From page 1, there're contains 30 items, page 2, 30 items, and so on until the last page.
What I want (it'll contain all data from many pages):
[
// All push go into 1 array
{
animeURL: "animeURL",
animeTitle: "animeTitle"
},
{
animeURL: "animeURL",
animeTitle: "animeTitle"
},
...
]
From my code, I've succeeded to get what I want, but the problem is it's being separated by many arrays due to different push I guess.
What I get in console.log:
// Array from the first push match with first loop
[
{
animeURL: "animeURL",
animeTitle: "animeTitle"
},
{
animeURL: "animeURL",
animeTitle: "animeTitle"
},
]
// Array from the first push second push match with second loop.
[
{
animeURL: "animeURL",
animeTitle: "animeTitle"
},
{
animeURL: "animeURL",
animeTitle: "animeTitle"
},
]
// ... array from page 3, 4, 5, 6, ...
Here's my code:
const PORT = 8000
const axios = require('axios')
const cheerio = require('cheerio')
const express = require('express')
const app = express()
function fetchAnimeData() {
let animeData = []
for (i = 1; i<3; i ){
let url = `https://animehay.club/loc-phim/W1tdLFtdLFtdLFtdXQ==/trang-${i}.html`;
axios(url)
.then(response =>{
const html = response.data
const $ = cheerio.load(html, {xmlMode: true})
$('.movie-item', html).each(function(){
const animeUrl = $(this).find('a').attr('href')
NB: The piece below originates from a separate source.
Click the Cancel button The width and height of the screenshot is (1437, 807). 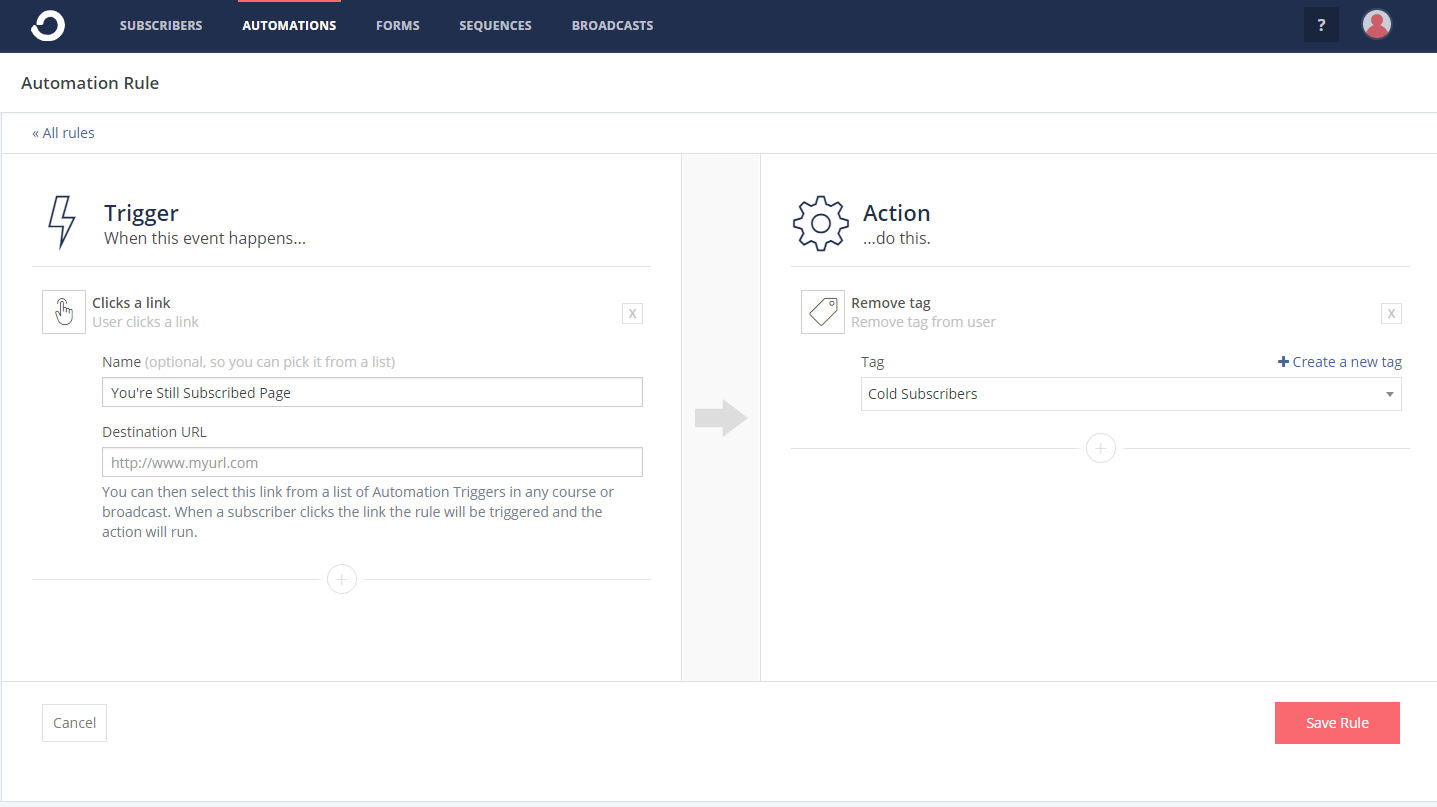point(74,723)
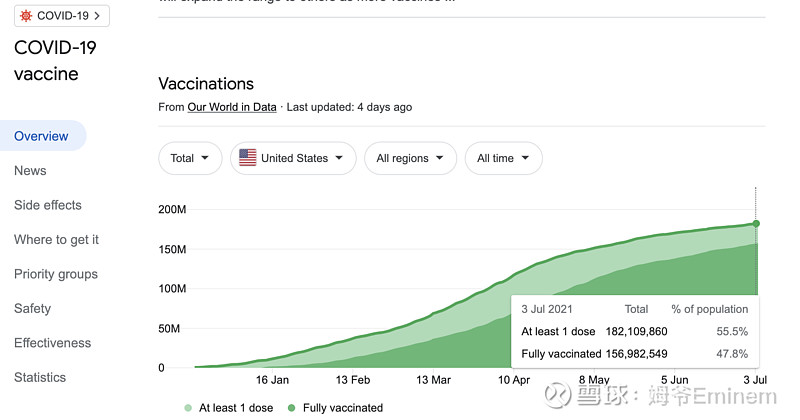The height and width of the screenshot is (420, 800).
Task: Go to the News sidebar tab
Action: tap(30, 171)
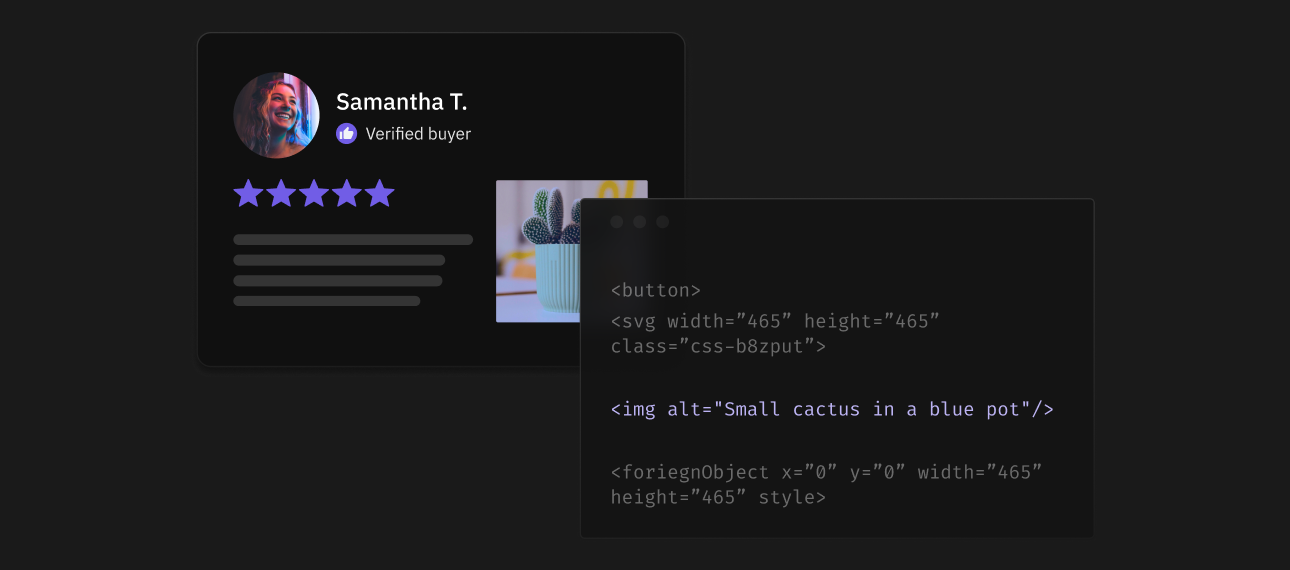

const animeTitle = $(this).find('a').attr('title')
animeData.push({
animeUrl, animeTitle
})
})
console.log(animeData)
}).catch(err => console.log(err))
}
}
fetchAnimeData()
app.listen(PORT, ()=> {console.log(`Server is running on PORT: ${PORT}`)})
I've tried to move the animeData
variable around or let it be a global variable and console.log around, some only get [], some will remain the same like the problem I occurred, how can I console.log and print out the result that I want, which is only 1 array contains many pages data?
CodePudding user response:
You should keep track of your promises:
let jobs = []
and in every loop
jobs.push(axios(url) ...etc )
In the end you wait for all jobs to be settled:
Promise.all(jobs).then(()=>{
console.log(animeData);
})